Friday, September 27, 2024

Reentry, Eric Berger's New Book on SpaceX

 

Reentry: SpaceX, Elon Musk, and the Reusable Rockets that Launched a Second Space Age

Eric Berger

BenBella, 2024  


In this second book on SpaceX, Berger continues his role as outside historian of the company: that is, he does not work for SpaceX but has official inside access. (I once suggested to SpaceX President Gwynne Shotwell that SpaceX should make that arrangement with me: I didn’t know they were already talking to Berger.) Berger mentions Musk’s very controversial public image at the beginning but does not return to it until the last chapter: his focus is on how the launch company developed and succeeded, with a great deal of emphasis on its relationship with NASA.

Berger’s prose is clear and crisp throughout the book. He knows his stuff, technically, and explains it in terms suitable for smart high schoolers on up. I didn’t see any errors in the technology sections, though I thought there were points that needed elaboration. Berger also describes the personalities well, and dips into the work environment several times. He mentions the work-related controversies even-handedly, if too briefly. He writes that VPs at SpaceX knew they would last only a few years at that level before they were burned out or fired, yet there was no lack of competitors for such jobs or any SpaceX job.

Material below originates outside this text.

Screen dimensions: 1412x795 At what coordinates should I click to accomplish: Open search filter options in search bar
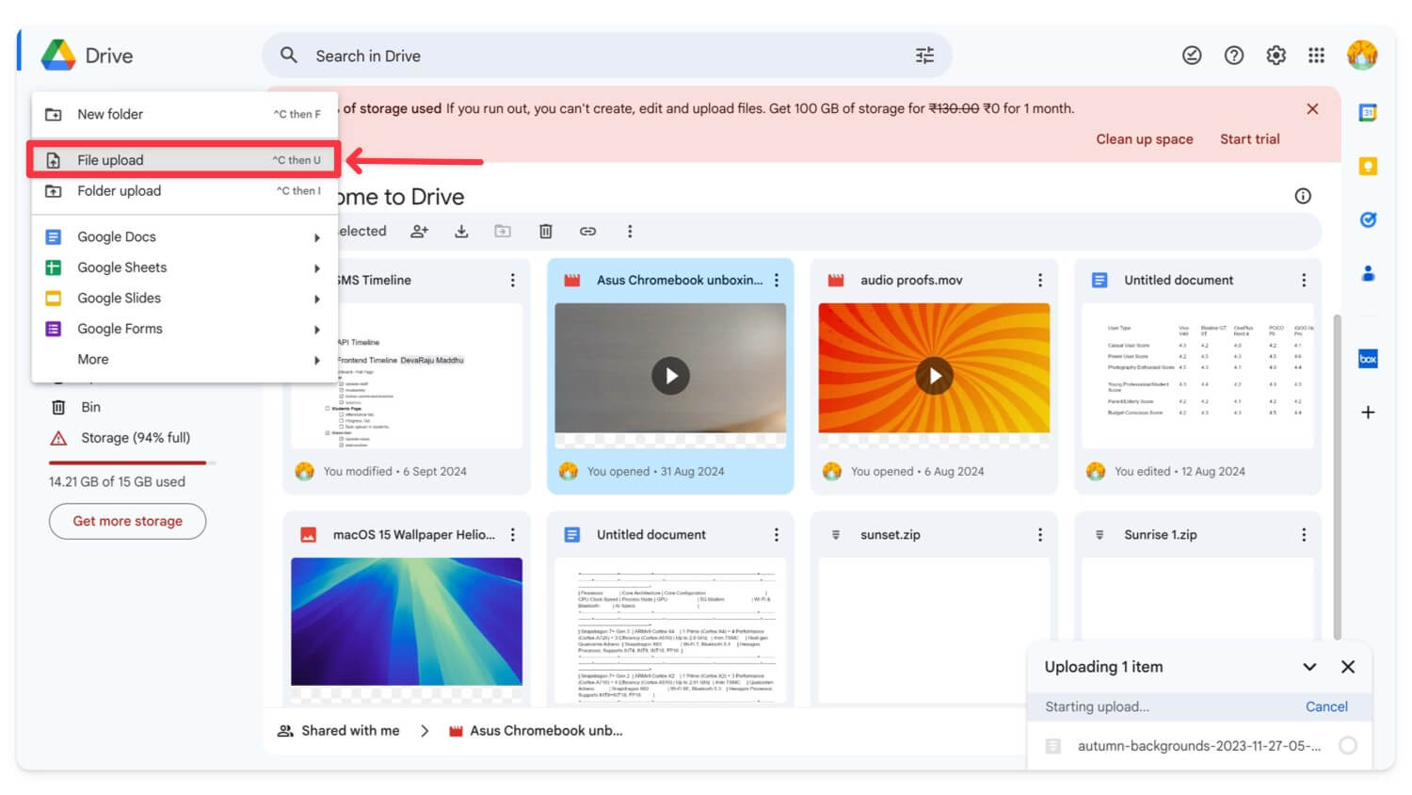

The media narrative of SpaceX’s sometimes-difficult partnership with NASA is, not surprisingly, oversimplified. That’s sometimes because Elon Musk oversimplified it in comments to the press and sometimes because the media lacked expertise or didn’t do the research. NASA contracts, some of them awarded before the space agency could be certain the company could deliver, saved SpaceX from bankruptcy at least twice. When the Air Force and the Department of Defense (DoD) in general balked at the very idea of letting the upstart upset the cozy but costly relationship with its sole launch partner, United Launch Alliance (ULA), NASA money let SpaceX prove itself.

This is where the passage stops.